### Given passage:

+---+

Monday, March 10, 2008

bang sak

so i last wrote from patong beach in phuket. it was horrible, an entire urban sprawl based on bourgeois tourist trash. cost of living was exorbitant, with food costing perhaps 10 times what is does in real cities.



eli had this masochistic urge to make me see bang na, this party-road that is overflowing with prostitutes and liquor and clubs. he knew i would be repulsed and pissed at him, but he wanted me to see it anyway just for my reaction. i never saw it, because my brain physiologically rejected the entire city, giving me a fever for one night. not fun. luckily i recovered quickly, with just dizzyness and weakness for a few days. fast recovery was probably due to our speedy exit. only one night lost to that pit.



we took a bus about 2.5 hours north to bang sak, a tiny town, really just a higher concentration of buildings along the coastal highway. this is where amanda, our friend from boulder, has been living. she has been an english teacher at a local high school, and now that her class has graduated she has started working at the office of a tourist scuba diving company. she grew up in thailand, went to an international school, and she is half thai half american. she speaks both languages with almost no accent, so she is great to hang out with here.



we stayed in the same duplex as her for the last 6 nights, spending our time at the beach and at an amazing little thai restaurant, where we ate at least one meal a day every day. i don't think i'll ever find better food than that. goodness.

+---+

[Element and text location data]

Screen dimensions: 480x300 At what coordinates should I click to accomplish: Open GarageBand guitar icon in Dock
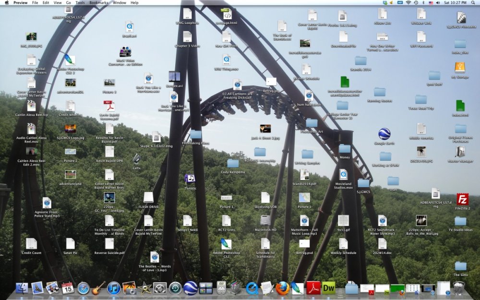(x=98, y=288)
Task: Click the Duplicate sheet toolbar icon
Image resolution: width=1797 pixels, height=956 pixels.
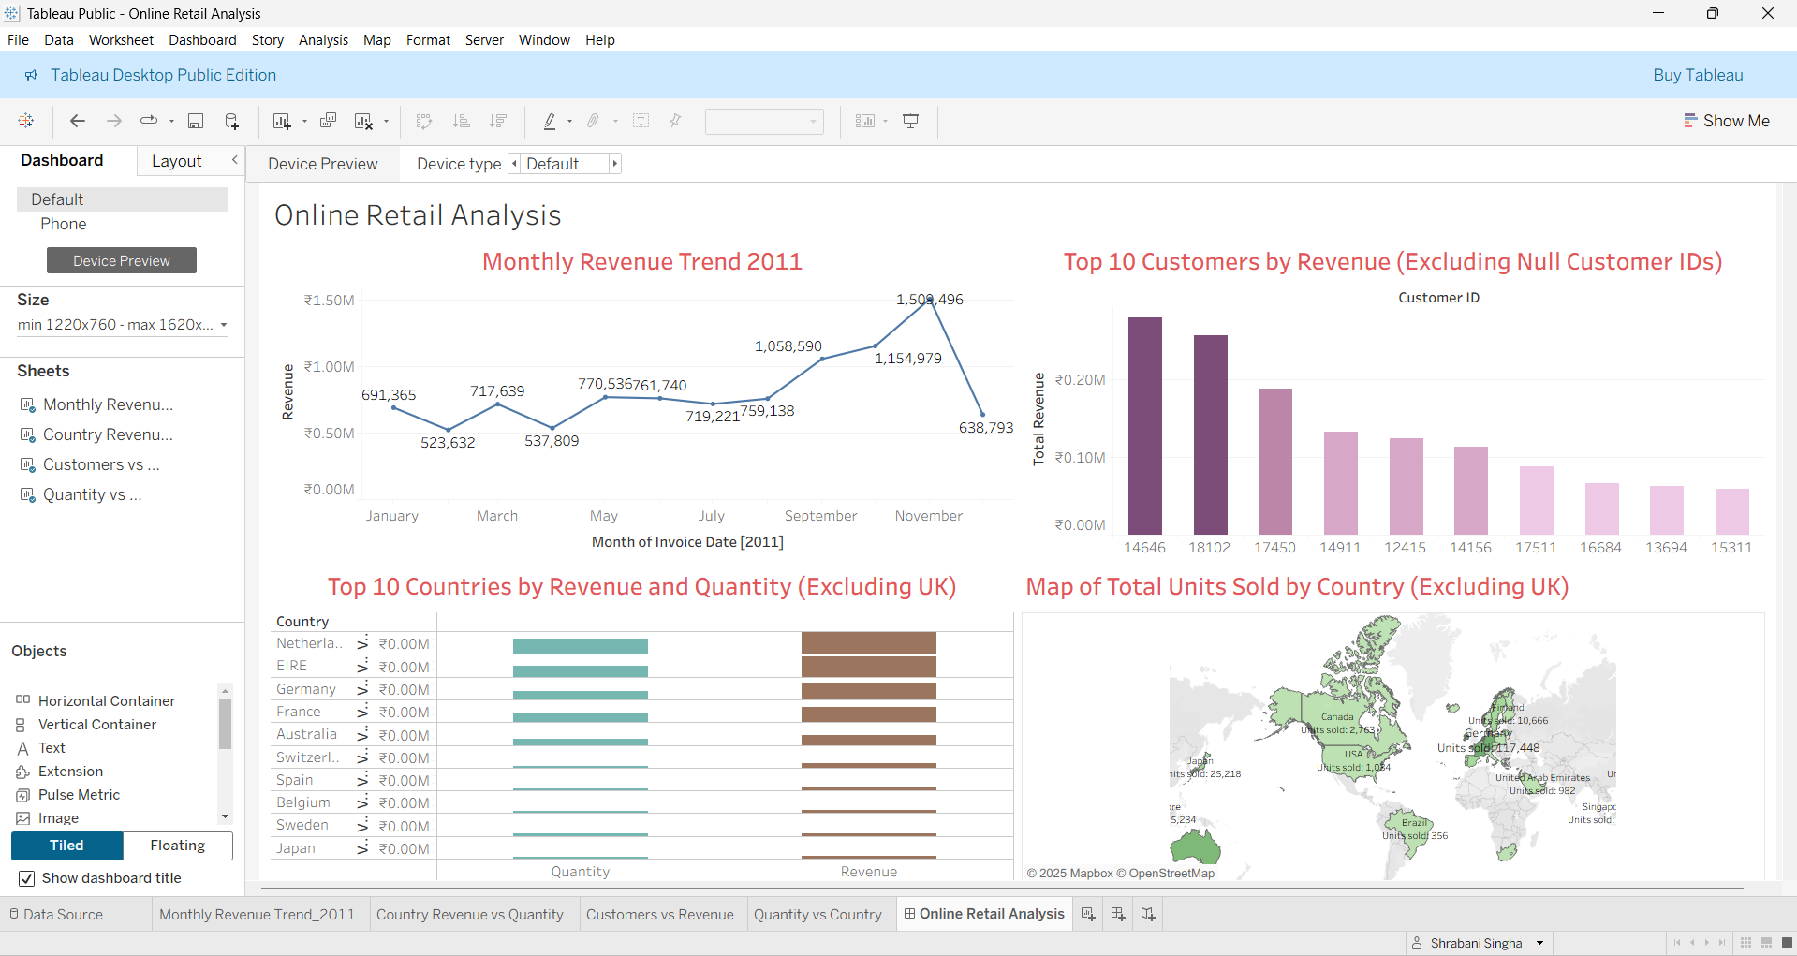Action: 328,121
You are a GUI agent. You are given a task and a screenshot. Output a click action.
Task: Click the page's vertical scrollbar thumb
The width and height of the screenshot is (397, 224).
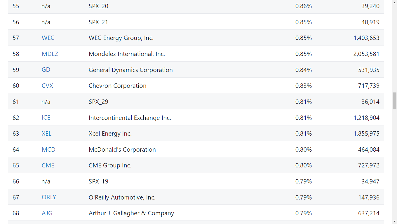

+---+

### Tasks for this exercise:
a – In the bang sak travel post, how long was the bus ride north to bang sak?
b – Carry the bang sak travel post forward from its last sentence, keeping its casual lower-case style.

### Answers to the problems:
a – About 2.5 hours.

b –
amnat runs the restaurant with his girlfriend bam (who does all the cooking and cleaning, just can't speak english so amnat took our orders until we learned enough thai). amnat offered to take me fishing with him in the andaman sea, paying $5 to a local boat owner for a trip that normally costs tourists $50. i accepted, knowing nothing about what i was in for, and amnat told me nothing. so i was totally unprepared.

we got on the water at about 5:00 pm, five of us, me and amnat and a young boat driver and two elderly men. the boat was maybe 30 ft long, with a ragged tarp canopy covering a bit of it. we had fishing poles and lines connected to bamboo rods and we pulled by hand. the targets were little tropical looking fish, maybe 1-3 lbs each, that live near the bottom and apparently eat dead squid meat, which was our bait.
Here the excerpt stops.